医者や本人が言うには記憶できないのは頭を打った瞬間からのことで、それ以前の記憶はあるので一人で帰宅できるとのことだが、やはり心配なので先輩の車で送り届けることにした。

その車の中でも 30秒おきに、それも延々と今日は何月何日なのかと聞かれて閉口したが、しつこいとかうるさいとか叱っても仕方のないことなので、ため息混じりに今日の日付を 30秒おきに、そして延々と答えていたところ、その会話とも言えない虚無な言葉のやりとりが急に止まる。

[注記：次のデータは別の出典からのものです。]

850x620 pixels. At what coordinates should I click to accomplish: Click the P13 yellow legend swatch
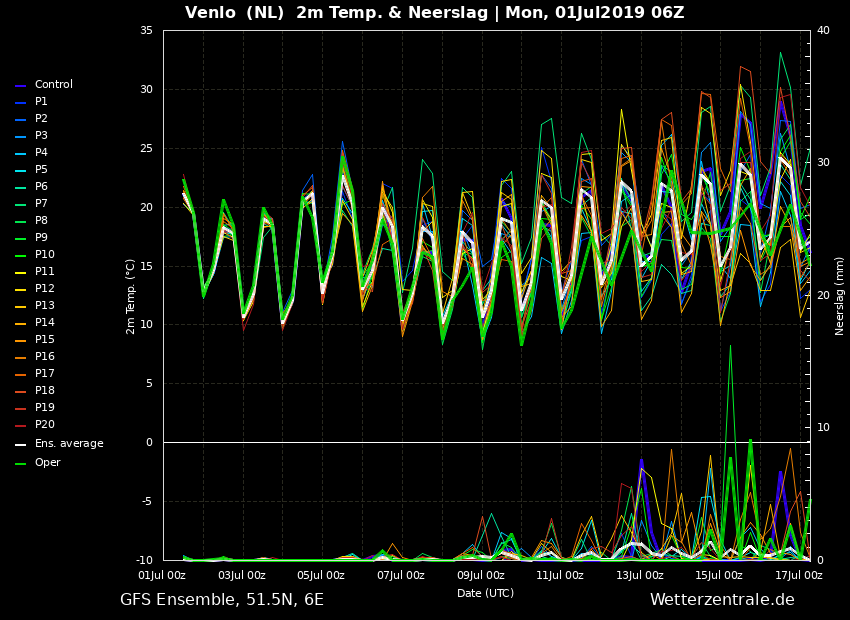pyautogui.click(x=20, y=307)
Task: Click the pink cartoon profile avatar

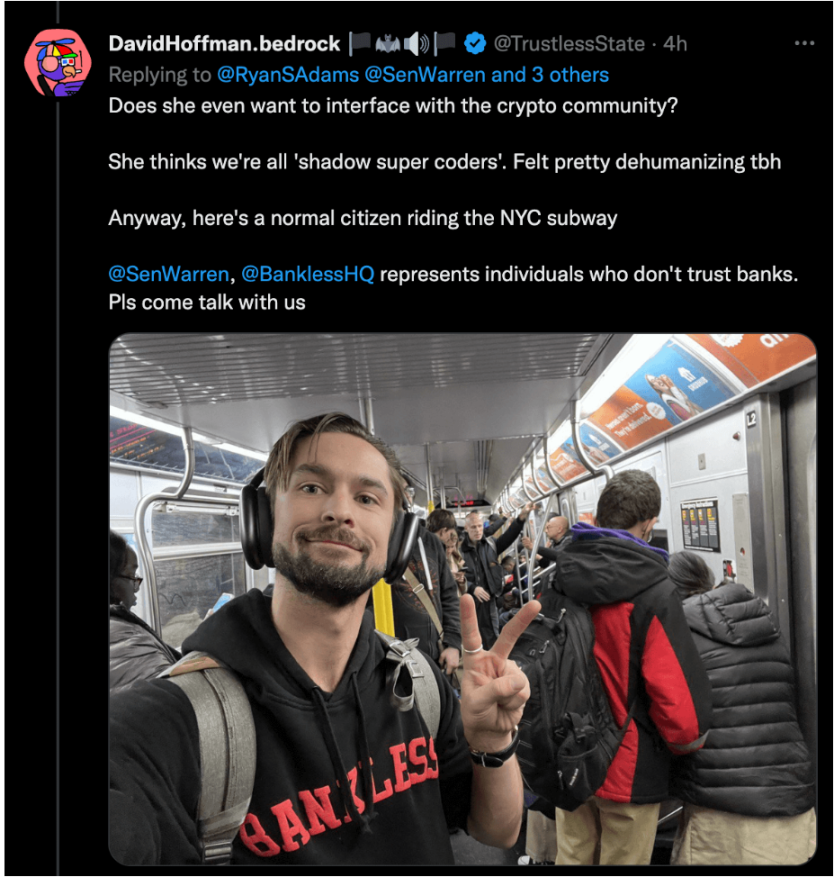Action: pos(57,62)
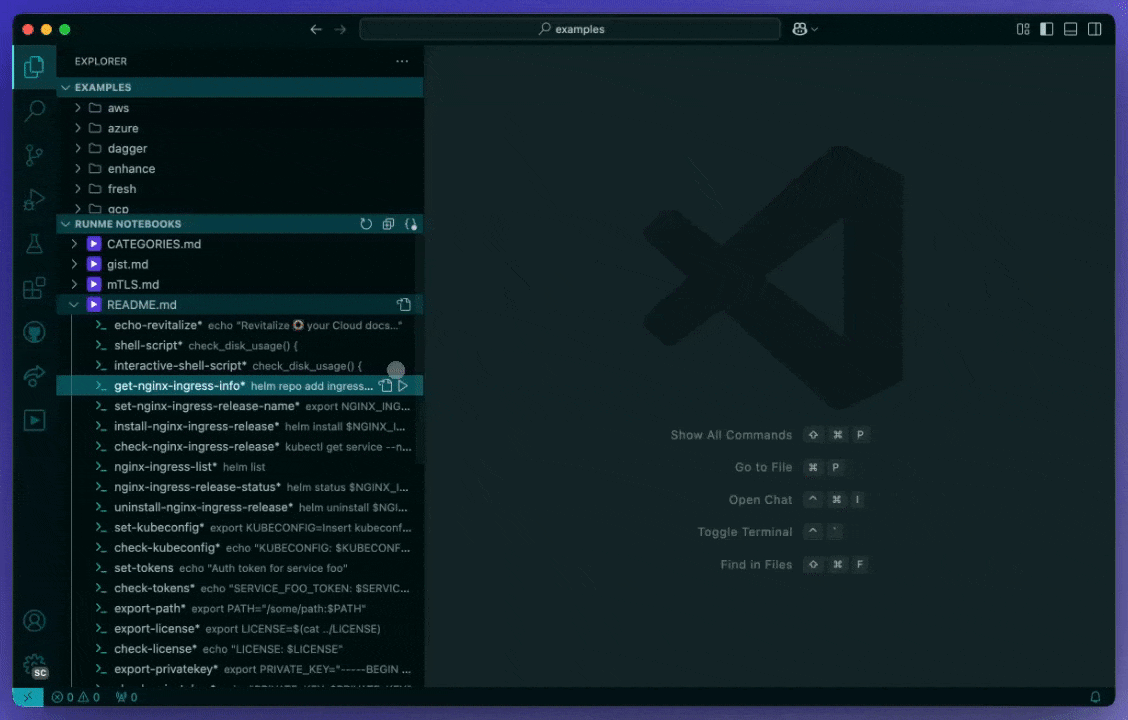Toggle the primary sidebar visibility icon
1128x720 pixels.
(x=1046, y=29)
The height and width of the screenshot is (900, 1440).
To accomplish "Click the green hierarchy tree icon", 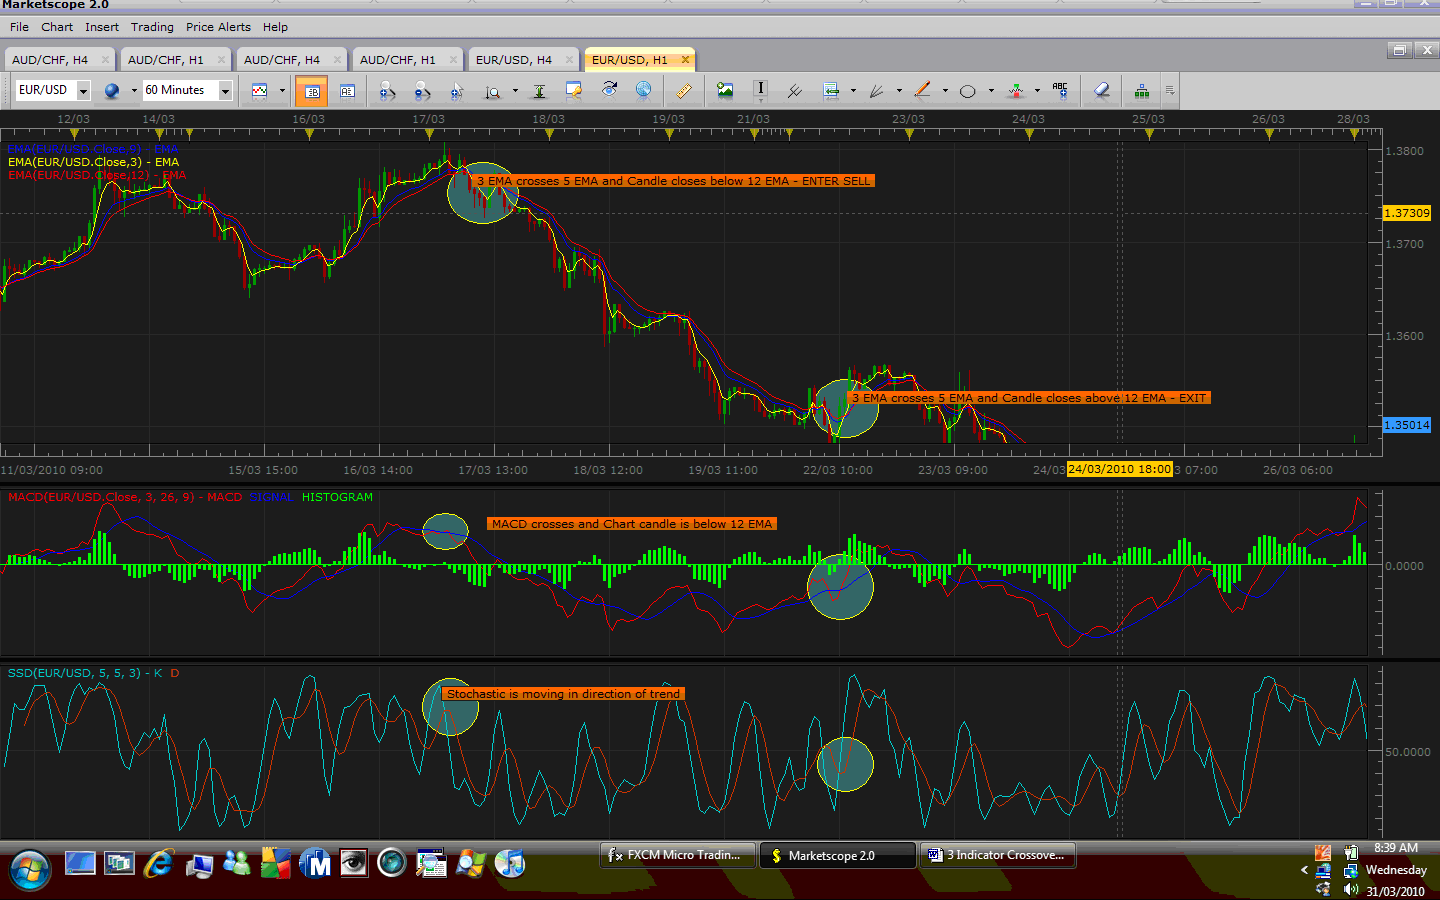I will tap(1141, 91).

そして、すでに車内ではケンボーと呼ばれるようになってしまった健忘症の彼が
「今、道路に金髪のネーチャンの本が落ちていた」
などと言い出す。

一過性健忘であり、今は何も記憶できないという症状ではないのか!?

という大きな疑問を抱きつつも、金髪ネーチャンにのみ反応し、そんなことだけは記憶できる彼の性格というか脳のことが可笑しくてたまらない。

自宅に送り届けても、30秒おきに今日の日付を、47秒おきに金髪ネーチャンのことを繰り返す彼を見守っていると同棲中の彼女が知らせを聞き、仕事を早退して帰宅したので後を託して会社に戻った。

翌日、医者の言う通り症状は治まり、見事に社会復帰した彼は言う。

どうしても道路に落ちていた金髪ネーチャンの本が気になったので見に行くと、それは金髪ロン毛のロック歌手の写真が載った 『ヤングギター』 だったと。

それから何カ月もの間、彼は職場でエロケンボーと呼ばれるようになったのであった。